CAMPO GRANDE — Uma atividade de artes levou a estudante Eloá Gabrieli de Souza, de 13 anos, a criar um celular de papelão que reproduz uma página do Instagram de Leonardo da Vinci. O trabalho foi desenvolvido para uma proposta do professor Lantieri Jovino, da Escola Municipal Doutor Plinio Barbosa Martins, e ganhou 970 mil visualizações em uma rede social após ser compartilhado pelo educador.
A atividade pedia que os estudantes recriassem, usando papelão, a página de um artista estudado em sala. Lantieri havia preparado um modelo para apresentar à turma, mas a aluna elaborou uma versão própria: um iPhone de papelão que, quando virado, mostra uma reprodução da tela do Instagram do artista italiano.
O objeto também permite simular a rolagem da tela.
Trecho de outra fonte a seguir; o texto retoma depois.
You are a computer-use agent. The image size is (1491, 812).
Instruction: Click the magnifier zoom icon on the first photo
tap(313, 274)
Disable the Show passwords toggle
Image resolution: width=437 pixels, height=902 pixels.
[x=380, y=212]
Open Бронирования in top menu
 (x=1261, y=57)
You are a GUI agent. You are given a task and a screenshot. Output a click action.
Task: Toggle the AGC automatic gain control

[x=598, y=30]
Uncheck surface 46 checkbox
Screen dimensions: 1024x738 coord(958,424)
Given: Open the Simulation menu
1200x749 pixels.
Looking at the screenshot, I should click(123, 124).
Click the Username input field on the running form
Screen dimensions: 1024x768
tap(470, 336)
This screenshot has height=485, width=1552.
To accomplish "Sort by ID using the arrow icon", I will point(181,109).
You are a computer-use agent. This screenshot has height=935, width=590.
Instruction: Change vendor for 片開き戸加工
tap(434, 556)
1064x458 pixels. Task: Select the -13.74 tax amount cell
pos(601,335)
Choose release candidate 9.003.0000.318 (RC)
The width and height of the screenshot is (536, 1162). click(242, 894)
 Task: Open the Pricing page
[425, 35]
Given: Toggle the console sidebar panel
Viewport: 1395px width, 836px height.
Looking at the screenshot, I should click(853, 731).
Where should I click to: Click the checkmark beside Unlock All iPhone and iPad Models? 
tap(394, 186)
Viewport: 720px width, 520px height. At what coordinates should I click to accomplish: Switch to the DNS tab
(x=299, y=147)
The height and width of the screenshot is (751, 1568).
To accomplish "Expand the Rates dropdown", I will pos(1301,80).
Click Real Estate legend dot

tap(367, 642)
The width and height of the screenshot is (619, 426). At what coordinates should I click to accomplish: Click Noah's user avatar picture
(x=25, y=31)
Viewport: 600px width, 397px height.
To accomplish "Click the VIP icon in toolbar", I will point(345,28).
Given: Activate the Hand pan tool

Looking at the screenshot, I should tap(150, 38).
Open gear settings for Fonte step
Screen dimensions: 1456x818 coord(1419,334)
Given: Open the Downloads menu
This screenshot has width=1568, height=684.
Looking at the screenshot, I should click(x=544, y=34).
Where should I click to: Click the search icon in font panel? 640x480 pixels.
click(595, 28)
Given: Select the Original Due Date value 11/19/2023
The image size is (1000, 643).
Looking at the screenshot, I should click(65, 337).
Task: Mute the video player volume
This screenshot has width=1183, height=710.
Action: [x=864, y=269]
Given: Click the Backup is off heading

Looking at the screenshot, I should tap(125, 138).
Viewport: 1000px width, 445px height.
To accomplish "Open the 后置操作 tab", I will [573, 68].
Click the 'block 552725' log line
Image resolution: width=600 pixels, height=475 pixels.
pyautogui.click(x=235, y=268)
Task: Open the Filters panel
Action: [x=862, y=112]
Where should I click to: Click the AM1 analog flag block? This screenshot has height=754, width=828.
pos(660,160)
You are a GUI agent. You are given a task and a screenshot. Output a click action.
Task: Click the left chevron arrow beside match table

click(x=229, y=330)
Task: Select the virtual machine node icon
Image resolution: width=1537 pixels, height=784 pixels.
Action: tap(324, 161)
Ao puxar uma parte do papelão para cima, outras informações aparecem, em um mecanismo que imita o funcionamento de um celular.
Proposta foi adaptada para as turmas
Lantieri contou que se inspirou em uma atividade vista na internet, na qual uma professora de literatura havia criado perfis de grandes escritores brasileiros. A partir dessa ideia, adaptou o trabalho para os artistas estudados pelos alunos. O professor tem cinco turmas de 9º ano e dividiu os estudantes em grupos, entre outros motivos, para facilitar a produção e o uso de impressões coloridas.
Eloá entrou em um grupo depois que a divisão já tinha sido feita, mas pediu para fazer a atividade sozinha. Com a autorização do professor, escolheu Leonardo da Vinci e criou o modelo de celular.
A mãe da estudante, Lucimar Aparecida de Souza, ajudou na produção. Segundo ela, a família optou por um formato que tornasse o conteúdo mais visual e interativo. O material foi feito à mão, com caixas de papelão obtidas em lojas e outros itens de reciclagem.
Lucimar afirmou que a escolha pelo celular tinha o objetivo de tornar a apresentação mais divertida e facilitar a compreensão do trabalho por outras pessoas. Ela também relacionou a proposta à experiência da família com o filho neurodivergente, irmão de Eloá, de 8 anos, que, segundo ela, precisa aprender por meio do toque e da interação.
O professor explicou que a escolha do Instagram buscou aproximar os artistas do cotidiano dos estudantes. Para ele, a atividade permitiu que cada grupo encontrasse formas diferentes de desenvolver a proposta. Lantieri também avaliou que Eloá demonstrou habilidade artística durante a produção.